DESCRIPCIÓN DEL EJERCICIO
Vuelve a escribir tal cual las líneas que van desde el comienzo del listado hasta la línea que contiene "on Duolingo English", ambas incluidas.

DATOS DE ENTRADA
::::

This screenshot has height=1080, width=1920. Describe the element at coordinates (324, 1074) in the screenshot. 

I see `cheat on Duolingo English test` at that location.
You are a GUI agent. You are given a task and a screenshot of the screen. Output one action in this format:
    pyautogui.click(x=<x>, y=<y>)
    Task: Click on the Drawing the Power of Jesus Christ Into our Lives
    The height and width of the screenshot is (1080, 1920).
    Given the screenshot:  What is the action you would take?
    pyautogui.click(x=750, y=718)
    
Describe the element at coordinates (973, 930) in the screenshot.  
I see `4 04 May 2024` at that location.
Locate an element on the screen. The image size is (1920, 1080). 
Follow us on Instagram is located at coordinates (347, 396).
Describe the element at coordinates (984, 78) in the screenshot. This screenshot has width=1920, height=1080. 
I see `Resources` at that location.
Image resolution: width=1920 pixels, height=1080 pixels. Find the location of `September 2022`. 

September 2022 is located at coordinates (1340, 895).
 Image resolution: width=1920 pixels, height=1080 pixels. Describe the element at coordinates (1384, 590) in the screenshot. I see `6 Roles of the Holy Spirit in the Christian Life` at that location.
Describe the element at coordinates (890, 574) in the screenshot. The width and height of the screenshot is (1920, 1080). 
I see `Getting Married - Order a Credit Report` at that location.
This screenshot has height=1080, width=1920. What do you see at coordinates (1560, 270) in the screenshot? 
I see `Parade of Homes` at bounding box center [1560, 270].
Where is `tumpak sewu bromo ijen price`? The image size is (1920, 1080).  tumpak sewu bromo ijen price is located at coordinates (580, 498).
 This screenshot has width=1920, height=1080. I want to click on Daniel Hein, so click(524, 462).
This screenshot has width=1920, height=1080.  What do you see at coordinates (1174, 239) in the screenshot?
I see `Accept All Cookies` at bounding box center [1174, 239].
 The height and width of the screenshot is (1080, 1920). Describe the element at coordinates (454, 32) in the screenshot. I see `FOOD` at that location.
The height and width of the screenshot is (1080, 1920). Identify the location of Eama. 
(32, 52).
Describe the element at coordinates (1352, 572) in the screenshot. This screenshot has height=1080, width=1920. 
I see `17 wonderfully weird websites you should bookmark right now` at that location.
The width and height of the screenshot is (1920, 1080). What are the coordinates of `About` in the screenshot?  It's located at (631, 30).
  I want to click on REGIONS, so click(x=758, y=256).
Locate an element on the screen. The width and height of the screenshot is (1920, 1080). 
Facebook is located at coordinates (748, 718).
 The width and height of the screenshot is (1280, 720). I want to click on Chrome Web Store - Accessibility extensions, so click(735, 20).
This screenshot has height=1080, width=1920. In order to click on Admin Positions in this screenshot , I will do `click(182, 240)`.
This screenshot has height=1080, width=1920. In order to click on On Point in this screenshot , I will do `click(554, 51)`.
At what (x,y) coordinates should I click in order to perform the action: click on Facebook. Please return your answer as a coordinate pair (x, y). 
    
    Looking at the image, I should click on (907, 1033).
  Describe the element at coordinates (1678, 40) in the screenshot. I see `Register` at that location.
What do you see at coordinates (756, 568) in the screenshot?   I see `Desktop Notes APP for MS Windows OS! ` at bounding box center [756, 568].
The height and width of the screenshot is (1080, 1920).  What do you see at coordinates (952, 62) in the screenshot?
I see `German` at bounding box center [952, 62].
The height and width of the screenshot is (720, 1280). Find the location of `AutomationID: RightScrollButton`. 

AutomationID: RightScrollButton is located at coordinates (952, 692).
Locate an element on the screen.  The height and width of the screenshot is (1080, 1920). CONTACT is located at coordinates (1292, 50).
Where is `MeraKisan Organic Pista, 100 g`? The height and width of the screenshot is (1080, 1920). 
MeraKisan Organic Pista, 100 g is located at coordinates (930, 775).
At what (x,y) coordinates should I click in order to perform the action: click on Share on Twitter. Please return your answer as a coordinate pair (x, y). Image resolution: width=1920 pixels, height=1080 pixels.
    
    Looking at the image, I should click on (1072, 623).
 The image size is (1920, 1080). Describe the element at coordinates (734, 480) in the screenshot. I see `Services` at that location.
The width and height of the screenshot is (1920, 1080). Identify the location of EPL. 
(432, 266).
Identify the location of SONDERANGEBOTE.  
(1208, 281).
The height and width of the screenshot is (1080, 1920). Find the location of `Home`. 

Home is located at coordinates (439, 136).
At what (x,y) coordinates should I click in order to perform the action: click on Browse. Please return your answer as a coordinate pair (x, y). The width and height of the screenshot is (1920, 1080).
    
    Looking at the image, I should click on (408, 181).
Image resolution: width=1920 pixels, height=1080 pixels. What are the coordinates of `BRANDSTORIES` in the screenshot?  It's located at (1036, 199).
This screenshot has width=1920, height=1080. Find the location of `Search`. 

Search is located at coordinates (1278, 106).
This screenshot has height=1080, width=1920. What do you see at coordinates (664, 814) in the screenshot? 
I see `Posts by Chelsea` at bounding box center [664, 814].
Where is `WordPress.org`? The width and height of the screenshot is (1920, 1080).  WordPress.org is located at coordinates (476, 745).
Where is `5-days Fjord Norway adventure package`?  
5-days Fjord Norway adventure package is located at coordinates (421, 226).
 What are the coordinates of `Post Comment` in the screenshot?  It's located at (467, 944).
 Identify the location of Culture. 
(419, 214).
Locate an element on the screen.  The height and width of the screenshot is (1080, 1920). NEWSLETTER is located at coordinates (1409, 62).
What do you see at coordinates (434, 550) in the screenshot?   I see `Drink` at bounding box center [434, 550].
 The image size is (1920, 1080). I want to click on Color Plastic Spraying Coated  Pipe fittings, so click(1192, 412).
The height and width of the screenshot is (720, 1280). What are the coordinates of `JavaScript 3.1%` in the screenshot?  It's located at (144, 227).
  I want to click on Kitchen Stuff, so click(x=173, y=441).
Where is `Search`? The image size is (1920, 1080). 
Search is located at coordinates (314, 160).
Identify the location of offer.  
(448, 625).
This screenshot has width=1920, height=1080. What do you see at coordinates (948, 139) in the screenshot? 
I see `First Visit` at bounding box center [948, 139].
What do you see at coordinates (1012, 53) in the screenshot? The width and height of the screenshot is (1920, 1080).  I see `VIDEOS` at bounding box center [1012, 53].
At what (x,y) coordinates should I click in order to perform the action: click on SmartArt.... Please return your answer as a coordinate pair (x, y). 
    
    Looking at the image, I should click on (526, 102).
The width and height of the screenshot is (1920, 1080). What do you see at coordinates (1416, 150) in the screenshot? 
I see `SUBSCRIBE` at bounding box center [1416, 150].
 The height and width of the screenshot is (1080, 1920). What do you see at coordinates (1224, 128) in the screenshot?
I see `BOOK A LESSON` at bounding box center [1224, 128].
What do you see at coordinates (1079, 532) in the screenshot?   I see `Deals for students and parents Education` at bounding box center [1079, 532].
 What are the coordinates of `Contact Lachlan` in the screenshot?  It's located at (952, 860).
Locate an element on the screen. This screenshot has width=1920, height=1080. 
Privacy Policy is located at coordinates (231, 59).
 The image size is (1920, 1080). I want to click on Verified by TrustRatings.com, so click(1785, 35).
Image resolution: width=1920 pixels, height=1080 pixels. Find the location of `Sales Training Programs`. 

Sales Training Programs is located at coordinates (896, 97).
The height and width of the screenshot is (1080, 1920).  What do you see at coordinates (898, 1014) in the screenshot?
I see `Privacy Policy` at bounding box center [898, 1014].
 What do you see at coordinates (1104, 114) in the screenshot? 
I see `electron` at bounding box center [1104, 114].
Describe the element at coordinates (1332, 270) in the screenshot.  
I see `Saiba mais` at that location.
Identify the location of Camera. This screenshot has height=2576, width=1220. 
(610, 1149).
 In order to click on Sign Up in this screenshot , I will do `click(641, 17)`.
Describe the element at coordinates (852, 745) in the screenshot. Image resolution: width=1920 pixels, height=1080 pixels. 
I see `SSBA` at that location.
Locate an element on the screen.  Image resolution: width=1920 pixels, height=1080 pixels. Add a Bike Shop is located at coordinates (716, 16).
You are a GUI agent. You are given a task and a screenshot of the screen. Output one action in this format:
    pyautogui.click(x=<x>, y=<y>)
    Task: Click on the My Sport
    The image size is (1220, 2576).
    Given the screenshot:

::::

RESULTADO DE LA TAREA
This screenshot has height=1080, width=1920. Describe the element at coordinates (324, 1074) in the screenshot. 

I see `cheat on Duolingo English test` at that location.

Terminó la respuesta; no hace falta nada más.